Plant Physiol, April 2001, Vol. 125, pp. 1710-1722

Two Loci Control Phytoglycogen Production in the Monocellular Green Alga Chlamydomonas reinhardtii¹

Laboratoire de Chimie Biologique, Unité Mixte de Recherche du Centre National de la Recherche Scientifique, No. 8576, Université des Sciences et Technologies de Lille, 59655 Villeneuve d'Ascq cedex, France (D.D., C.C., G.M., C.d.H., S.G.B.); Institut National de la Recherche Agronomique, Centre de Recherches Agroalimentaires, Rue de la Géraudière, Boîte Postale 71627, 44316 Nantes cedex 03, France (A.B., D.J.G., B.B.); Commonwealth Scientific and Industrial Research Organization, Division of Plant Industry, G.P.O. Box 1600, Canberra, Australian Capital Territory 2601, Australia (M.K.M.); and Department of Biochemistry, Biophysics and Molecular Biology, Iowa State University, Ames, Iowa 50011 (A.M.M.)

The STA8 locus of Chlamydomonas reinhardtii was identified in a genetic screen as a factor that controls starch biosynthesis.
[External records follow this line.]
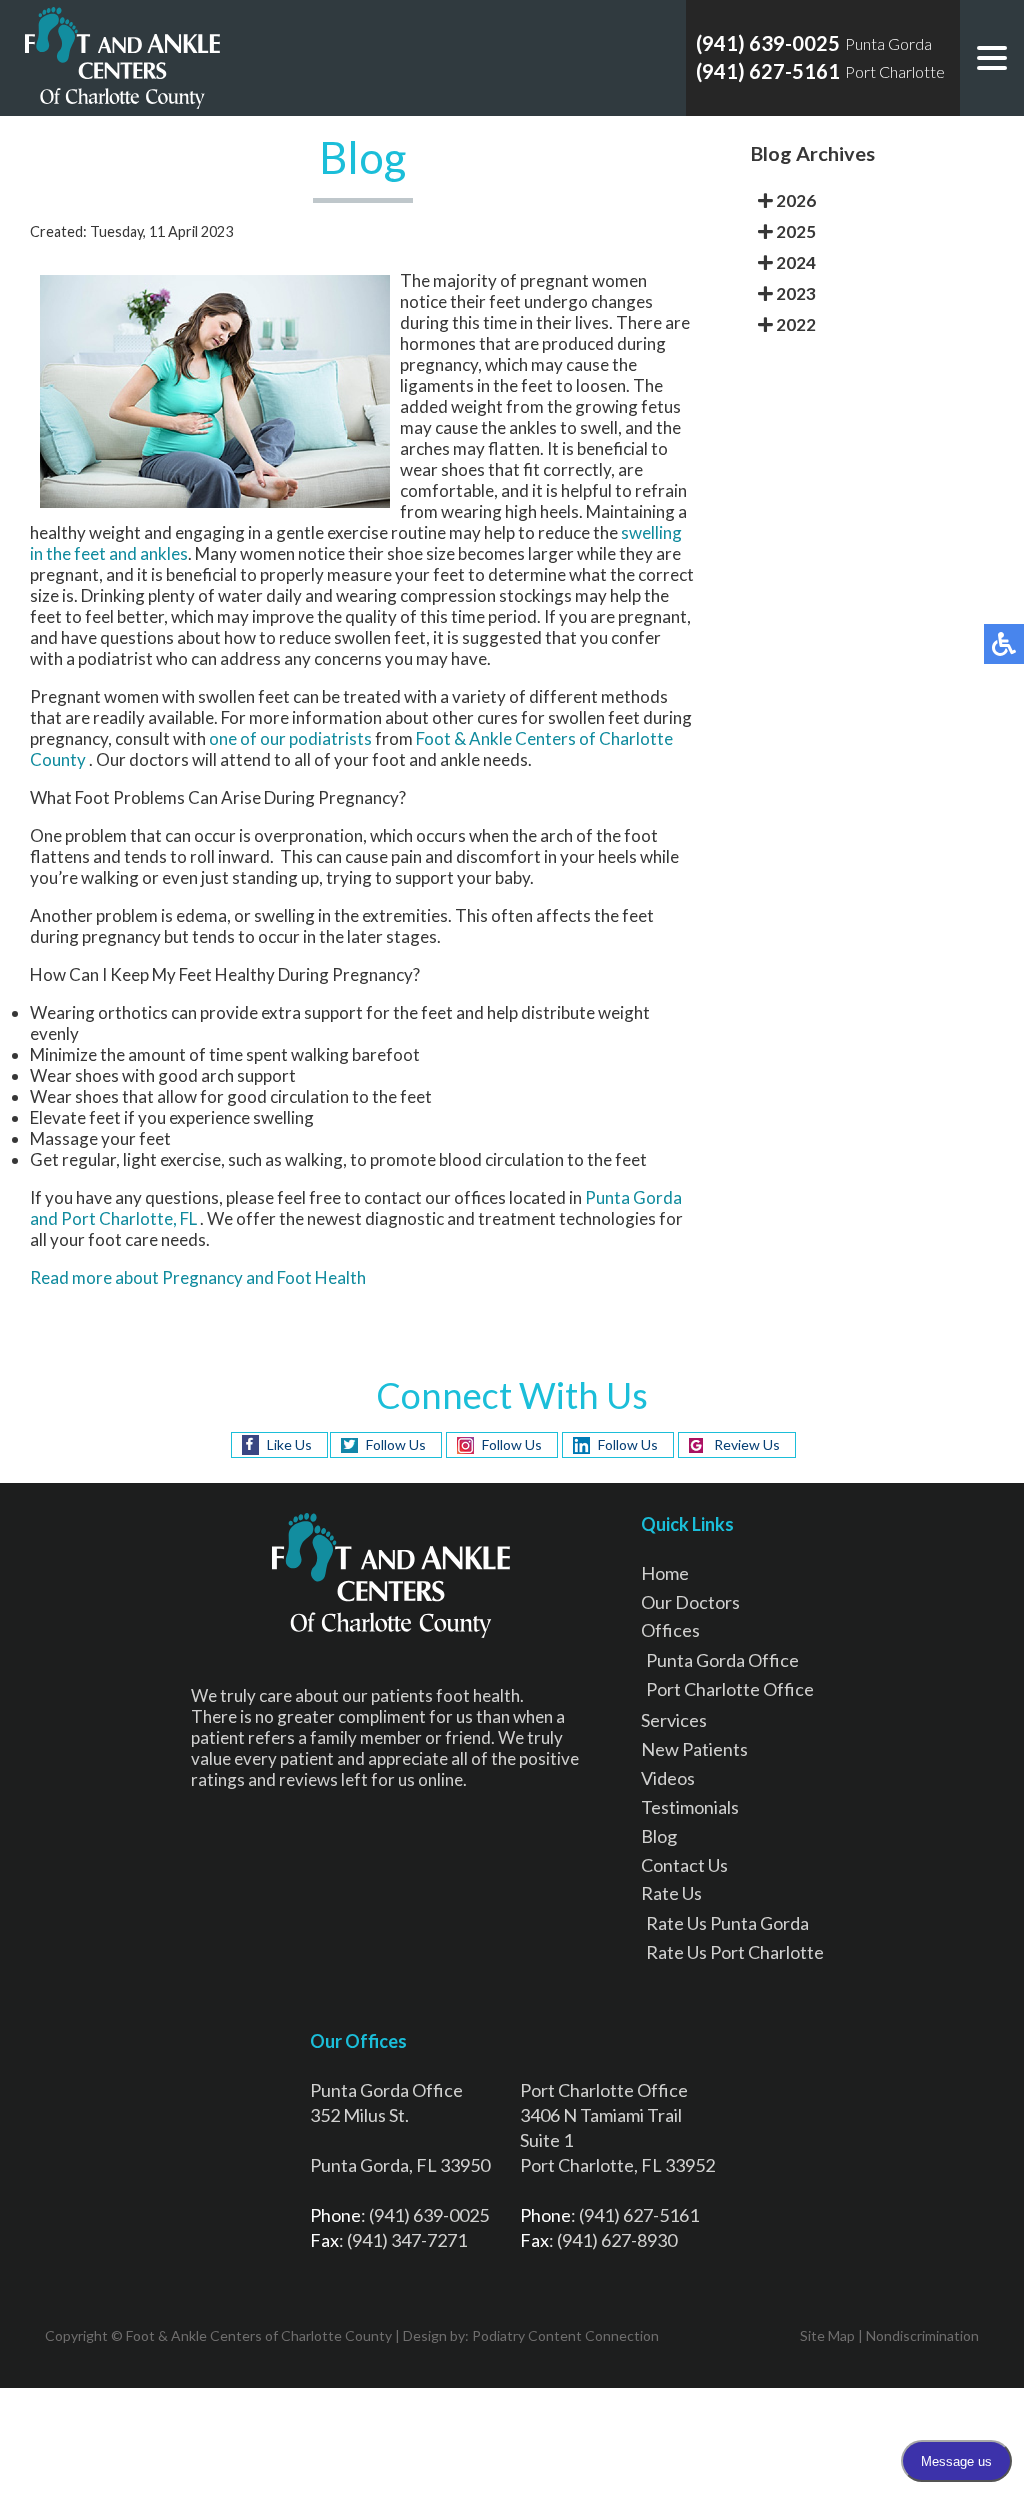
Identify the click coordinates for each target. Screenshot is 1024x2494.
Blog (659, 1836)
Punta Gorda (633, 1197)
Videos (668, 1778)
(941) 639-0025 (768, 43)
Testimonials (690, 1807)
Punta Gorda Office (722, 1660)
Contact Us (684, 1865)
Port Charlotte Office (730, 1689)
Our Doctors (690, 1602)
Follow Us (396, 1444)
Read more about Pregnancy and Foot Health (198, 1277)
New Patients (694, 1749)
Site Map (827, 2335)
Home (665, 1573)
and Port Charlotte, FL (113, 1218)
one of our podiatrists (292, 738)
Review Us (747, 1444)
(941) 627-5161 (768, 71)
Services (674, 1720)
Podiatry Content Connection (565, 2335)
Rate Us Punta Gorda (727, 1923)
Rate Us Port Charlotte (735, 1952)
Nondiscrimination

Mutations of STA8 cause a significant reduction in the amount of granular starch produced during nutrient limitation and accumulate phytoglycogen. The granules remaining in sta8 mutants are misshapen, and the abundance of amylose and long chains in amylopectin is altered. Mutations of the STA7 locus, which completely lack isoamylase activity, also cause accumulation of phytoglycogen, although sta8 and sta7 mutants differ in that there is a complete loss of granular starch in the latter. This is the first instance in which mutations of two different genetic elements in one plant species have been shown to cause phytoglycogen accumulation. An analytical procedure that allows assay of isoamylase in total extracts was developed and used to show that sta8 mutations cause a 65% reduction in the level of this activity. All other enzymes known to be involved in starch biosynthesis were shown to be unaffected in sta8 mutants. The same amount of total isoamylase activity (approximately) as that present in sta8 mutants was observed in heterozygous triploids containing two sta7 mutant alleles and one wild-type allele. This strain, however, accumulates normal levels of starch granules and lacks phytoglycogen. The total level of isoamylase activity, therefore, is not the major determinant of whether granule production is reduced and phytoglycogen accumulates. Instead, a qualitative property of the isoamylase that is affected by the sta8 mutation is likely to be the critical factor in phytoglycogen production.